━━━ Input ━━━
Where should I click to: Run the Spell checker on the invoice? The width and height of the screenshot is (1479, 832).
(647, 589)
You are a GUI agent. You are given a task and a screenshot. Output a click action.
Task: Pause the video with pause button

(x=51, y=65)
━━━
━━━ Input ━━━
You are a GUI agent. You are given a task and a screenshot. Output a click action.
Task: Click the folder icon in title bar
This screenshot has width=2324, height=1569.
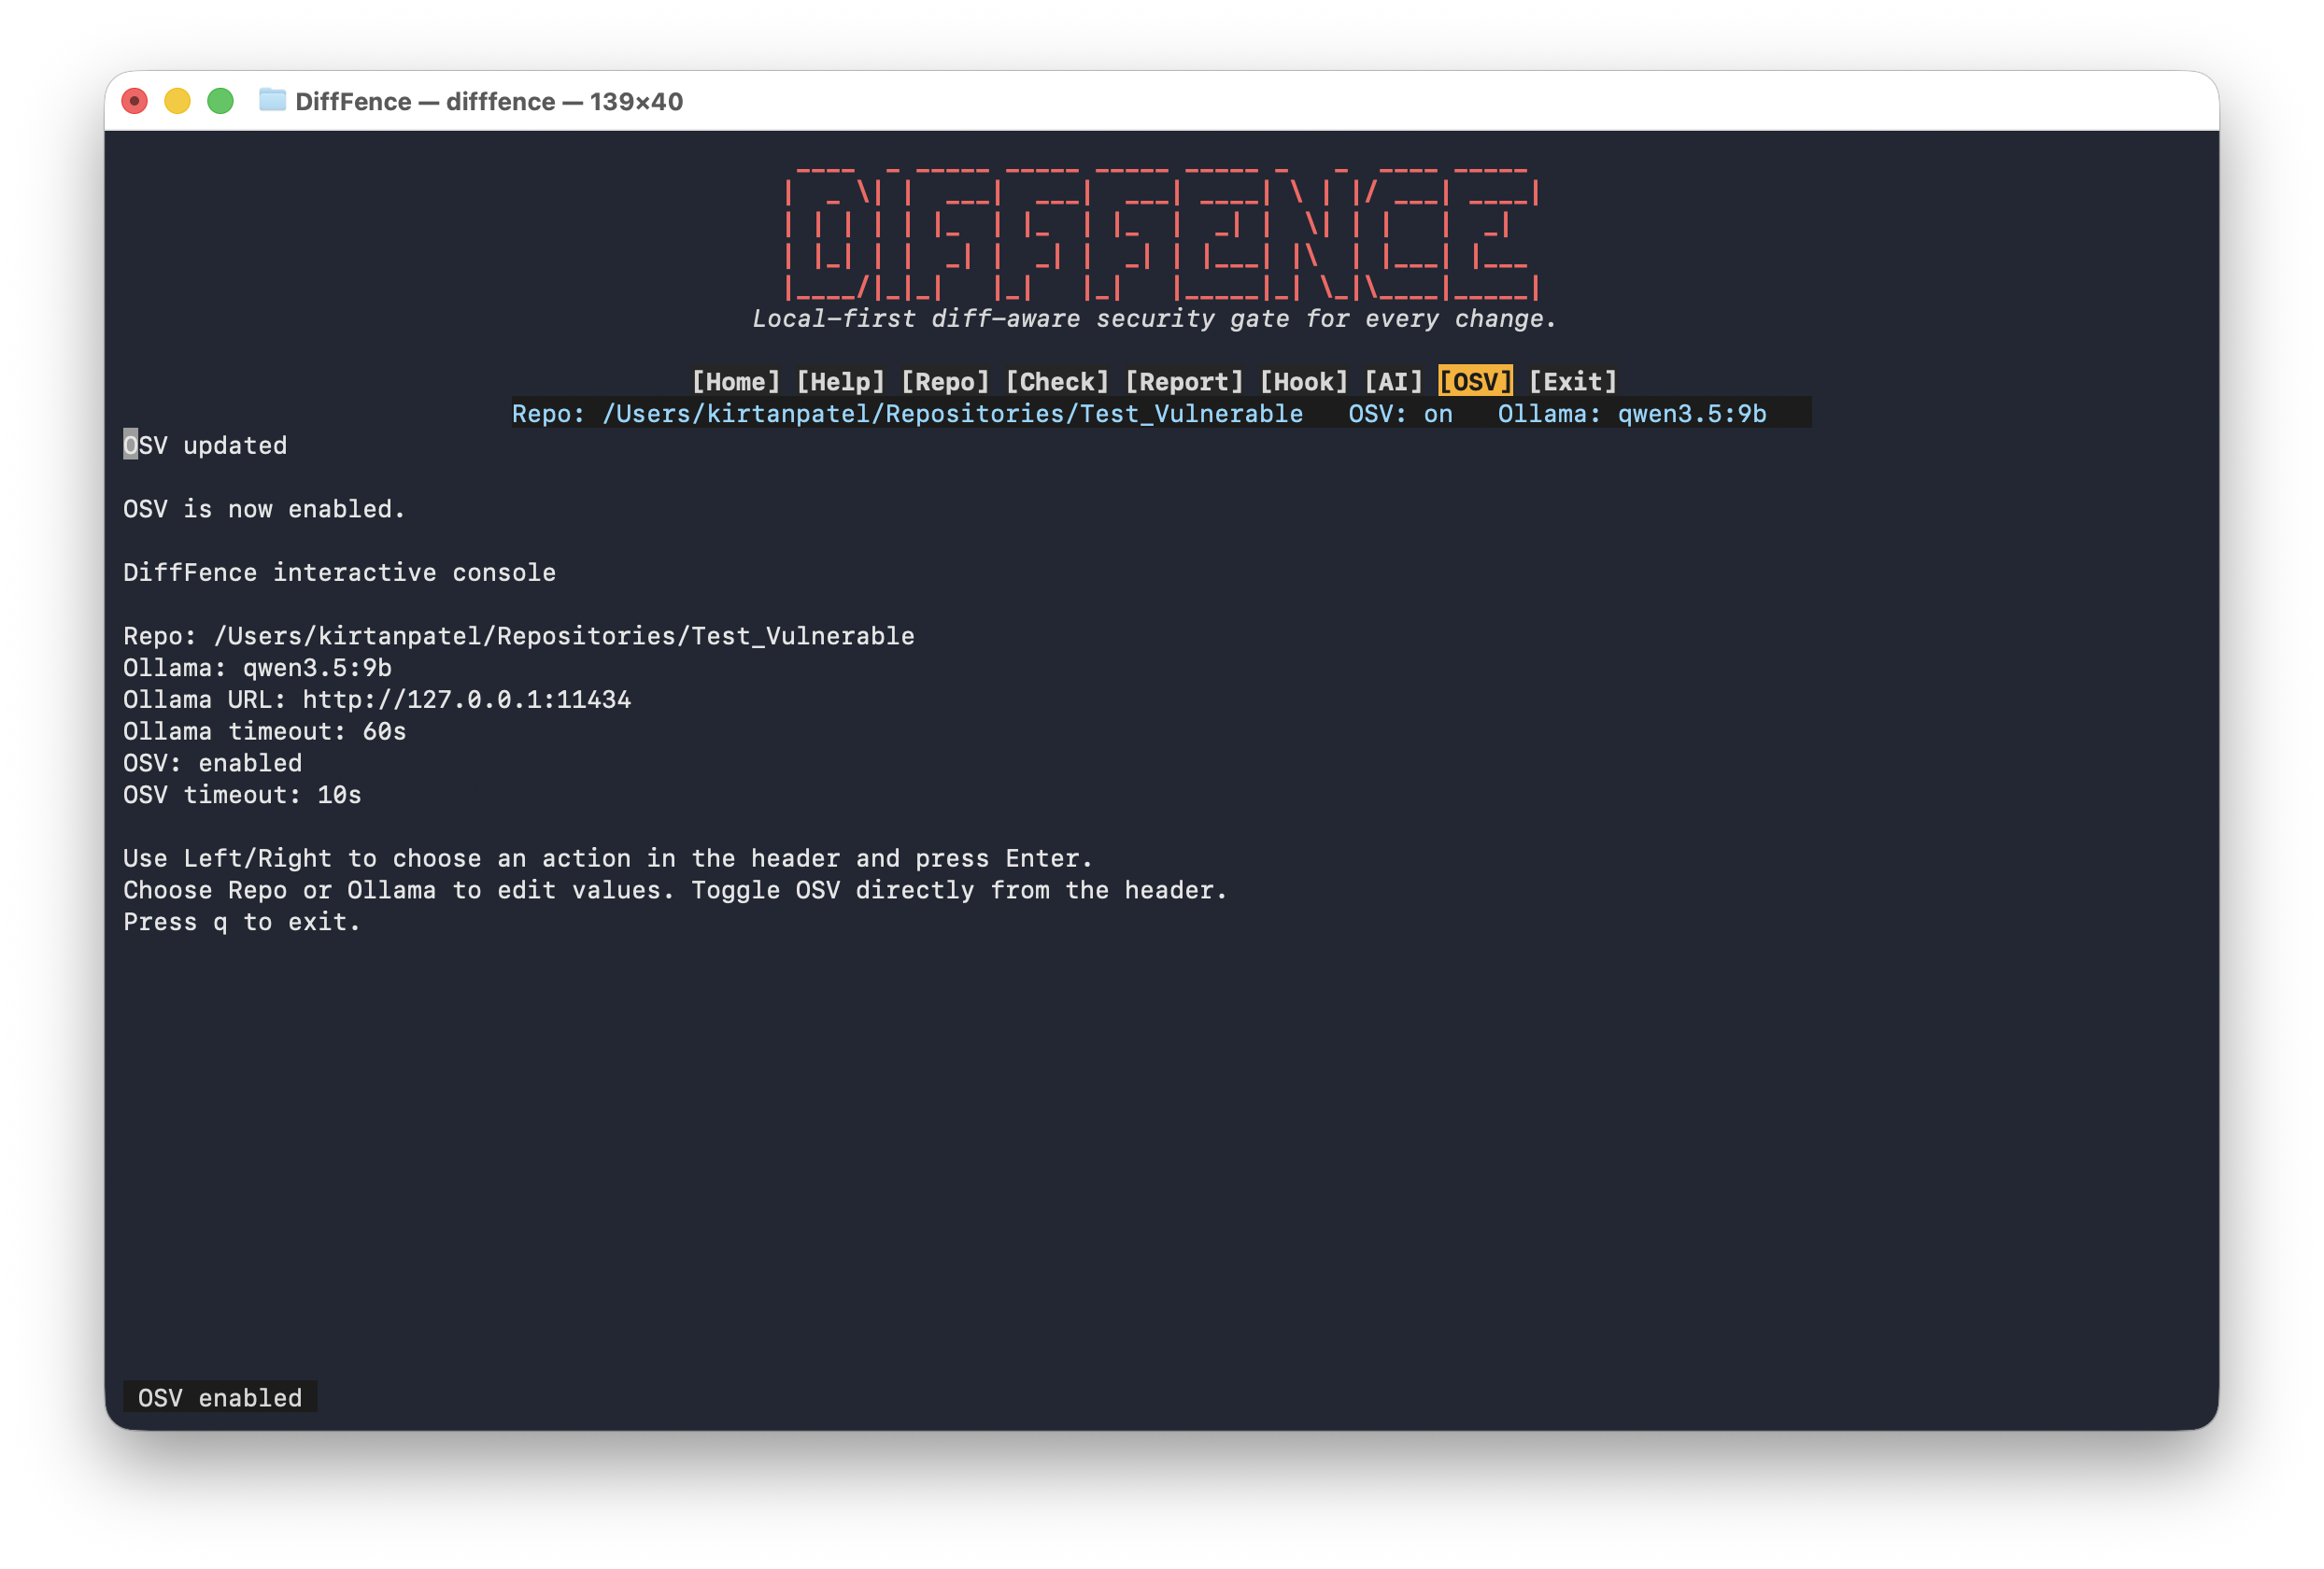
━━━
▸ What the task asks
Scan the listing above for the line that has "Task: Click the folder icon in title bar", then copy exactly from that line through the line that has "This screenshot has width=2324, height=1569.".

▸ Task solution
Task: Click the folder icon in title bar
This screenshot has width=2324, height=1569.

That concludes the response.